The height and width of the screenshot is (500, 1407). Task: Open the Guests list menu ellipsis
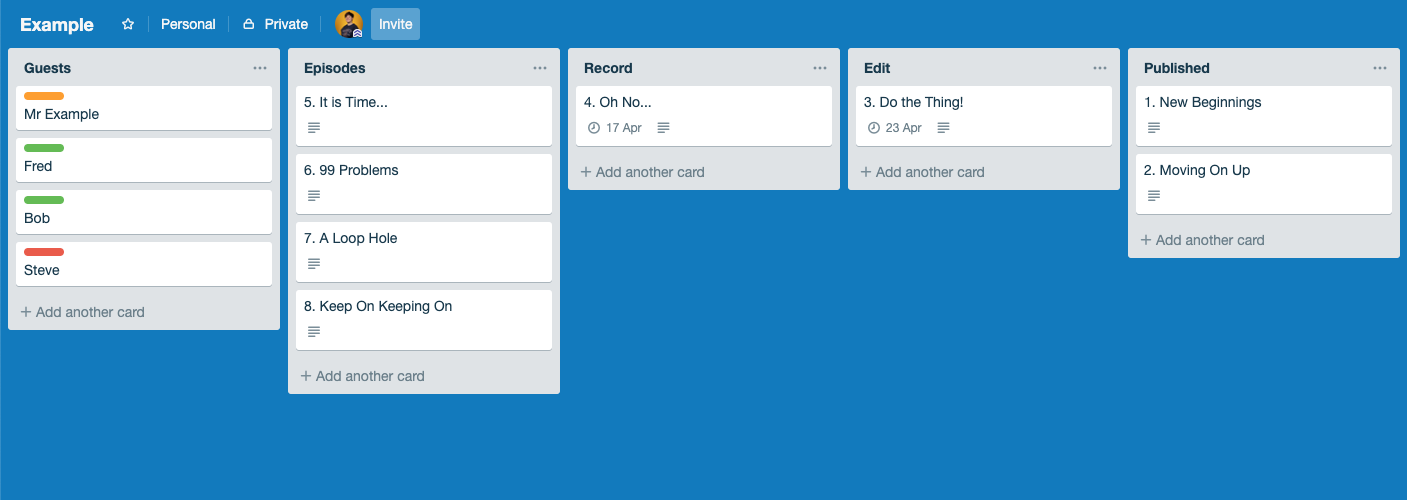(260, 68)
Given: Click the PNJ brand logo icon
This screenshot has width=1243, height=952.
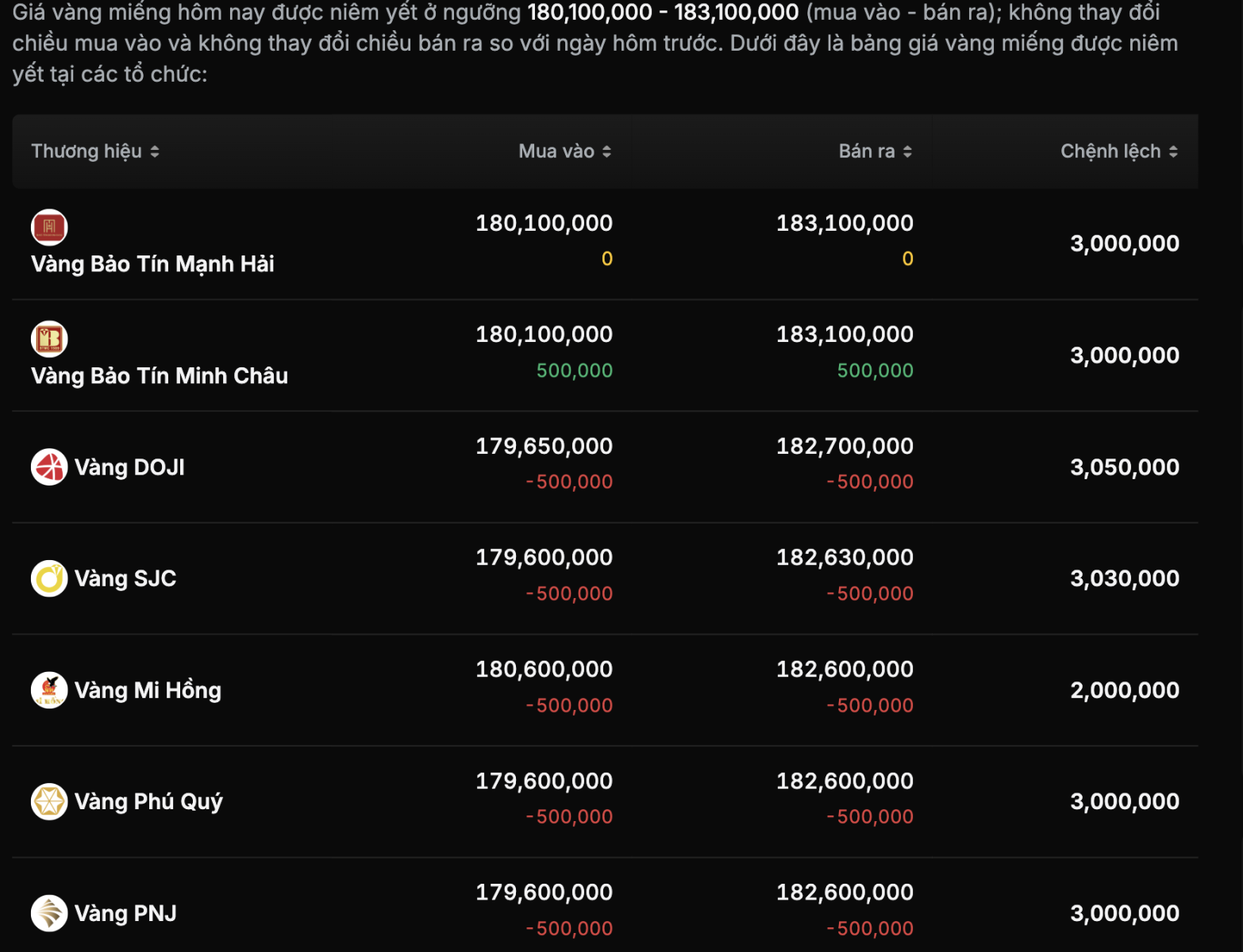Looking at the screenshot, I should tap(49, 913).
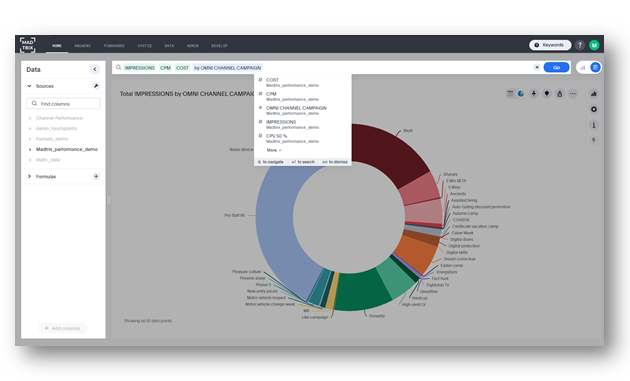Open the three-dot more actions menu
Viewport: 630px width, 381px height.
click(573, 94)
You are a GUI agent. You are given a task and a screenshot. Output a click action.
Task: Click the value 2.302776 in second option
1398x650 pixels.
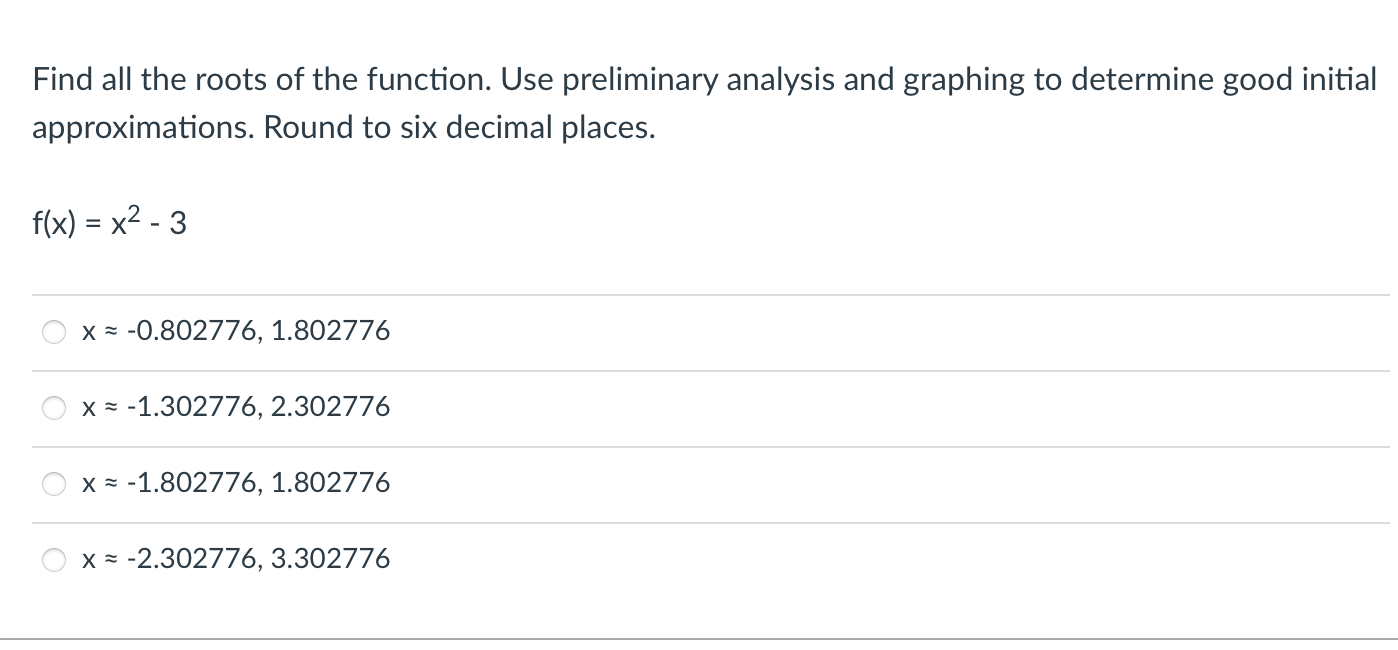point(330,407)
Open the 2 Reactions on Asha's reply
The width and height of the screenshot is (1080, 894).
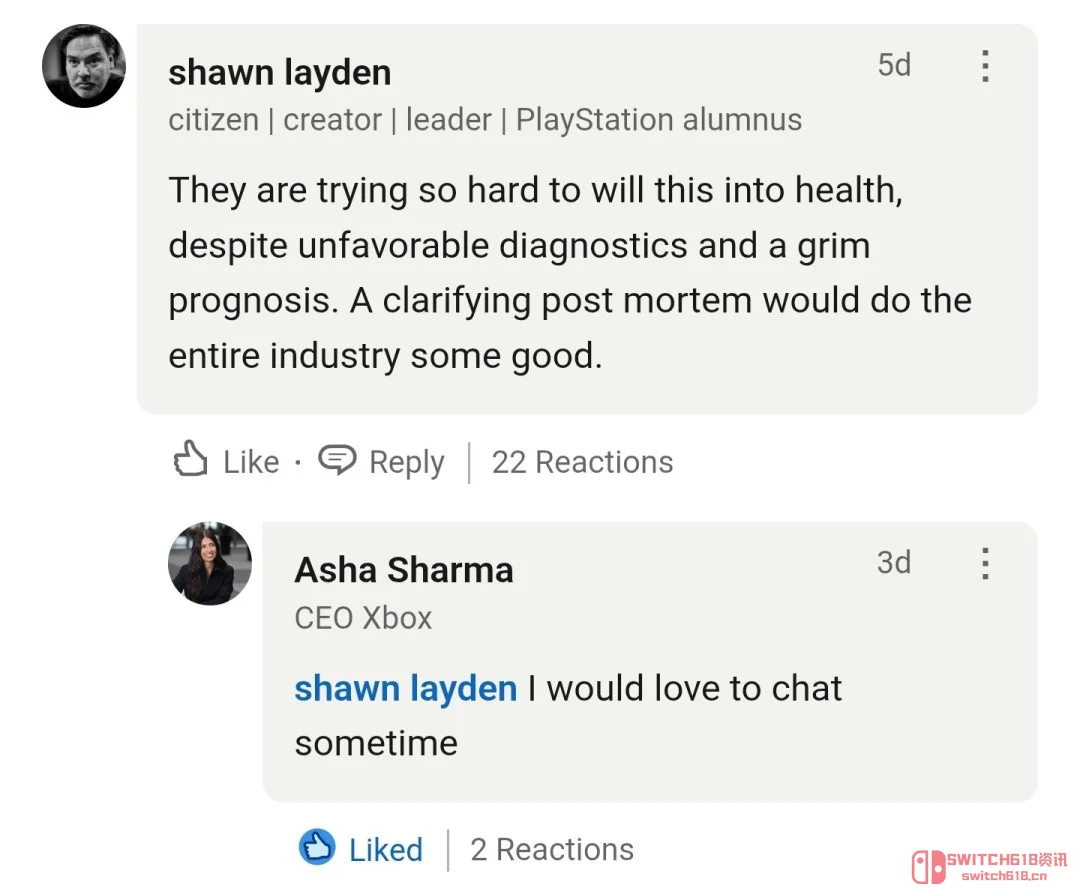551,848
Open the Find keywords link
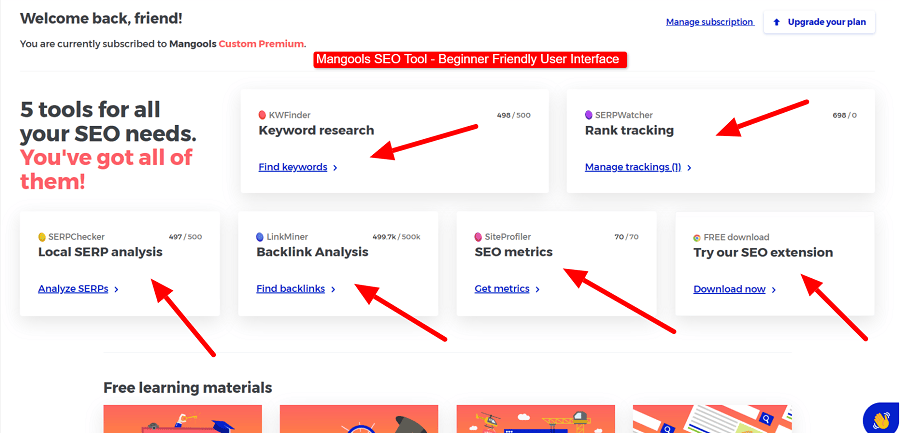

+ + + +

[EXERCISE] The reply should contain every line of the material exactly, and no images.

[SOLUTION FOR THIS PROBLEM]
The height and width of the screenshot is (500, 1407). Task: Open the Guests list menu ellipsis
(260, 68)
Given: Click the PNJ brand logo icon
This screenshot has width=1243, height=952.
Looking at the screenshot, I should tap(49, 913).
Open the three-dot more actions menu
Viewport: 630px width, 381px height.
click(573, 94)
You are a GUI agent. You are given a task and a screenshot. Output a click action.
Task: Click the value 2.302776 in second option
1398x650 pixels.
point(330,407)
Open the 2 Reactions on Asha's reply
The width and height of the screenshot is (1080, 894).
551,848
Open the Find keywords link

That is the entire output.